Problem to work on => Beginning with the line where "This screenshot has height=924, width=1305." appears, restate each line word for word until the data ends. Pictures do not go in.

Records provided =>

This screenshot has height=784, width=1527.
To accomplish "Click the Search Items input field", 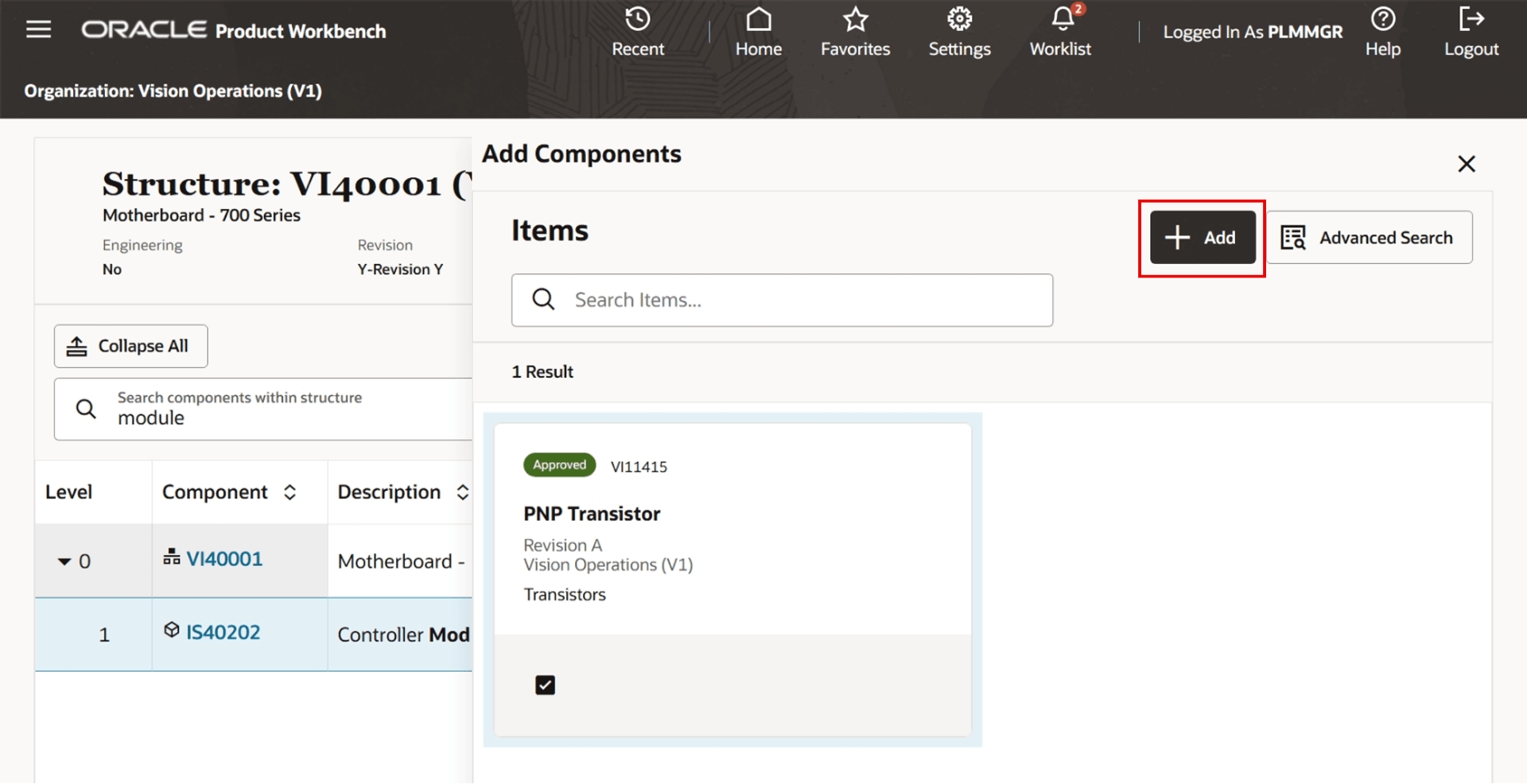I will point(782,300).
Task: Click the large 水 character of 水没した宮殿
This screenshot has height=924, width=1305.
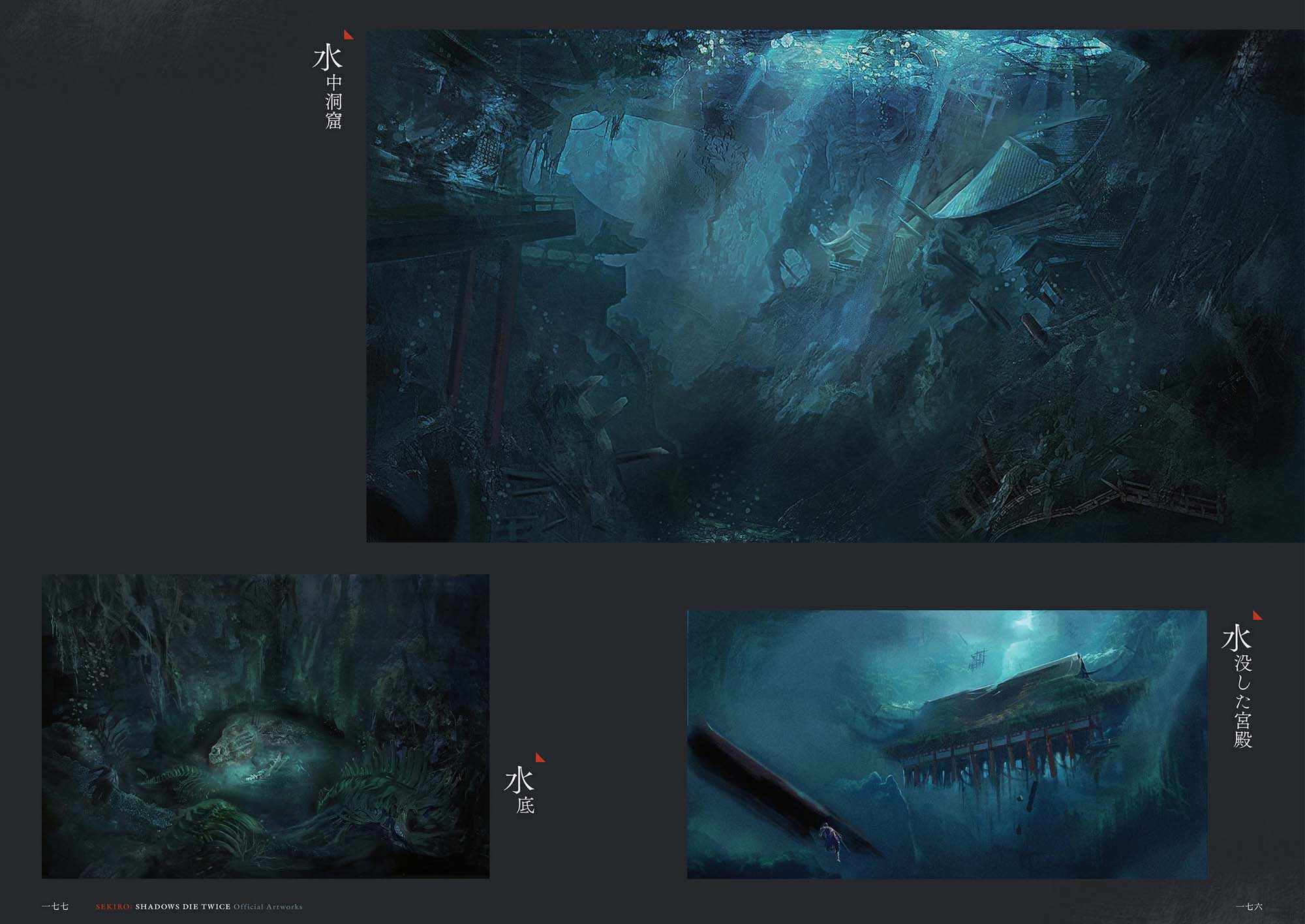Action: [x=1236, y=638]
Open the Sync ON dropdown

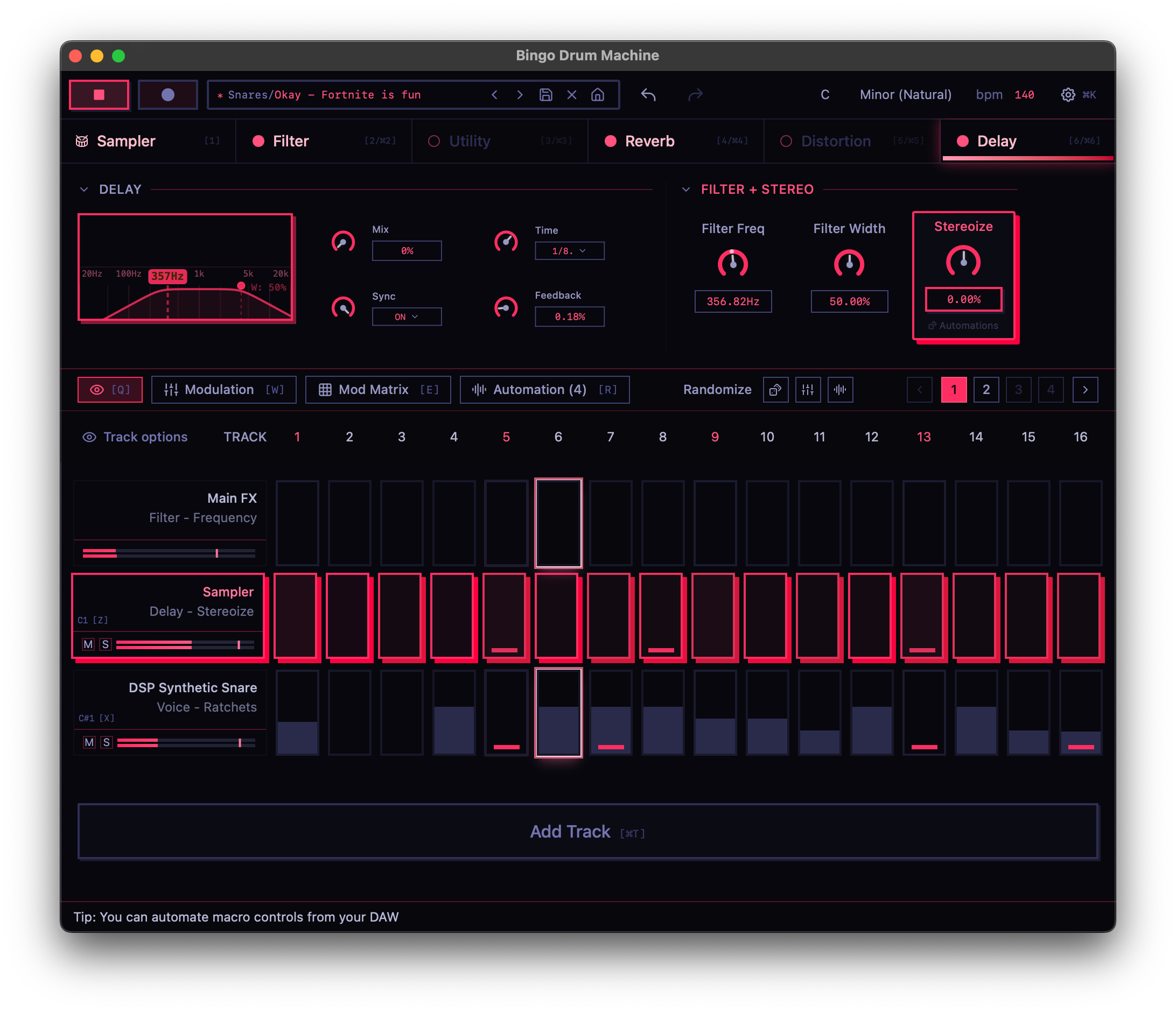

Result of the task =>
This screenshot has height=924, width=1305.
Action: [x=1236, y=638]
Open the Sync ON dropdown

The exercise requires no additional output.